_SUPPLIED INFORMATION_

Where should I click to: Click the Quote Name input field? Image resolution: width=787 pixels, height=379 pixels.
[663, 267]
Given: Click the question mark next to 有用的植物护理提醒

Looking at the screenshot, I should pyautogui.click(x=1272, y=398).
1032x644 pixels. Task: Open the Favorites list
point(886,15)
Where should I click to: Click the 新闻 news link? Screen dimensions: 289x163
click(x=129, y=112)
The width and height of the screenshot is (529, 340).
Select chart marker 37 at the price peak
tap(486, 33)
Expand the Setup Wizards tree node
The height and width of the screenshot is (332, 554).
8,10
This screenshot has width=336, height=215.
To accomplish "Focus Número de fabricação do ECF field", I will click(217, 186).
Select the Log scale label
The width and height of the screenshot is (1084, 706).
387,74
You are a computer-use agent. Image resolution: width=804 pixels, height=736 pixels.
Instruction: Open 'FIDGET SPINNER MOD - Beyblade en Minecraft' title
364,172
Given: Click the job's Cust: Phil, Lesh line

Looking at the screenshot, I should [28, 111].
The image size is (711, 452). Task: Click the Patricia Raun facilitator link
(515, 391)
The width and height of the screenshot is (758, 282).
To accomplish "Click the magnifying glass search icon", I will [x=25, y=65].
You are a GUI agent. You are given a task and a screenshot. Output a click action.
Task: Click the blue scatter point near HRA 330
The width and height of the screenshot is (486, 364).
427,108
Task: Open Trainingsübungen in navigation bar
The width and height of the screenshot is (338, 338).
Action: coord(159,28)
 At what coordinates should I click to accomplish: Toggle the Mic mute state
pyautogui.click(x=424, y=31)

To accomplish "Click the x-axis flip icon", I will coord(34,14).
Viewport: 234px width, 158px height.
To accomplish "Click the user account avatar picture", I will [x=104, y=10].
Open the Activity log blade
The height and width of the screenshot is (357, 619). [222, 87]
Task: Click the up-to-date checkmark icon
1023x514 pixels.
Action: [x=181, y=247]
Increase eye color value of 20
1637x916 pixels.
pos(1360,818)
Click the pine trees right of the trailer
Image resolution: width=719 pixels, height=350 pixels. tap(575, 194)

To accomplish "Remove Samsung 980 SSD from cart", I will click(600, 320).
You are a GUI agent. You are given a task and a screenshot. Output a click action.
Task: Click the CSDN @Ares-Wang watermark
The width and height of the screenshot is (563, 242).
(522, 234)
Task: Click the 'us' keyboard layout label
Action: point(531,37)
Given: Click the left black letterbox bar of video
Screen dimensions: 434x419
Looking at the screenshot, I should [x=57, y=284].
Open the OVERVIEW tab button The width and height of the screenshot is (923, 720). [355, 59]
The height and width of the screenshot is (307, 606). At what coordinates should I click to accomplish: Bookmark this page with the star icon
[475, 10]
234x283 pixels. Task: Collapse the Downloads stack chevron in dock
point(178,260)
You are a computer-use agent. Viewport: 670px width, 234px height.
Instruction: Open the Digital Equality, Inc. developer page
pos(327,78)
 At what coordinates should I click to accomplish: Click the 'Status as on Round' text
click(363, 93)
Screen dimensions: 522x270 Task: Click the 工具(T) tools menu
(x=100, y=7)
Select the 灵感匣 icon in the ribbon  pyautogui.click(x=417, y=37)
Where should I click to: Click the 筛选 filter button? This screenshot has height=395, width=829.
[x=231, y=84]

_WHAT THE EXERCISE ASKS_
Return every record above exactly as it appears.

_OUTPUT FOR THIS EXERCISE_
Where should I click to: Click the Quote Name input field? Image resolution: width=787 pixels, height=379 pixels.
[663, 267]
Given: Click the question mark next to 有用的植物护理提醒

Looking at the screenshot, I should pyautogui.click(x=1272, y=398).
1032x644 pixels. Task: Open the Favorites list
point(886,15)
Where should I click to: Click the 新闻 news link? Screen dimensions: 289x163
click(x=129, y=112)
The width and height of the screenshot is (529, 340).
Select chart marker 37 at the price peak
tap(486, 33)
Expand the Setup Wizards tree node
The height and width of the screenshot is (332, 554).
8,10
This screenshot has width=336, height=215.
To accomplish "Focus Número de fabricação do ECF field", I will click(217, 186).
Select the Log scale label
The width and height of the screenshot is (1084, 706).
387,74
You are a computer-use agent. Image resolution: width=804 pixels, height=736 pixels.
Instruction: Open 'FIDGET SPINNER MOD - Beyblade en Minecraft' title
364,172
Given: Click the job's Cust: Phil, Lesh line

Looking at the screenshot, I should [28, 111].
The image size is (711, 452). Task: Click the Patricia Raun facilitator link
(515, 391)
The width and height of the screenshot is (758, 282).
To accomplish "Click the magnifying glass search icon", I will [x=25, y=65].
You are a GUI agent. You are given a task and a screenshot. Output a click action.
Task: Click the blue scatter point near HRA 330
The width and height of the screenshot is (486, 364).
427,108
Task: Open Trainingsübungen in navigation bar
The width and height of the screenshot is (338, 338).
Action: coord(159,28)
 At what coordinates should I click to accomplish: Toggle the Mic mute state
pyautogui.click(x=424, y=31)

To accomplish "Click the x-axis flip icon", I will coord(34,14).
Viewport: 234px width, 158px height.
To accomplish "Click the user account avatar picture", I will [x=104, y=10].
Open the Activity log blade
The height and width of the screenshot is (357, 619). [222, 87]
Task: Click the up-to-date checkmark icon
1023x514 pixels.
Action: [x=181, y=247]
Increase eye color value of 20
1637x916 pixels.
pos(1360,818)
Click the pine trees right of the trailer
Image resolution: width=719 pixels, height=350 pixels. tap(575, 194)

To accomplish "Remove Samsung 980 SSD from cart", I will click(600, 320).
You are a GUI agent. You are given a task and a screenshot. Output a click action.
Task: Click the CSDN @Ares-Wang watermark
The width and height of the screenshot is (563, 242).
(522, 234)
Task: Click the 'us' keyboard layout label
Action: point(531,37)
Given: Click the left black letterbox bar of video
Screen dimensions: 434x419
Looking at the screenshot, I should [x=57, y=284].
Open the OVERVIEW tab button The width and height of the screenshot is (923, 720). [355, 59]
The height and width of the screenshot is (307, 606). At what coordinates should I click to accomplish: Bookmark this page with the star icon
[475, 10]
234x283 pixels. Task: Collapse the Downloads stack chevron in dock
point(178,260)
You are a computer-use agent. Viewport: 670px width, 234px height.
Instruction: Open the Digital Equality, Inc. developer page
pos(327,78)
 At what coordinates should I click to accomplish: Click the 'Status as on Round' text
click(363, 93)
Screen dimensions: 522x270 Task: Click the 工具(T) tools menu
(x=100, y=7)
Select the 灵感匣 icon in the ribbon  pyautogui.click(x=417, y=37)
Where should I click to: Click the 筛选 filter button? This screenshot has height=395, width=829.
[x=231, y=84]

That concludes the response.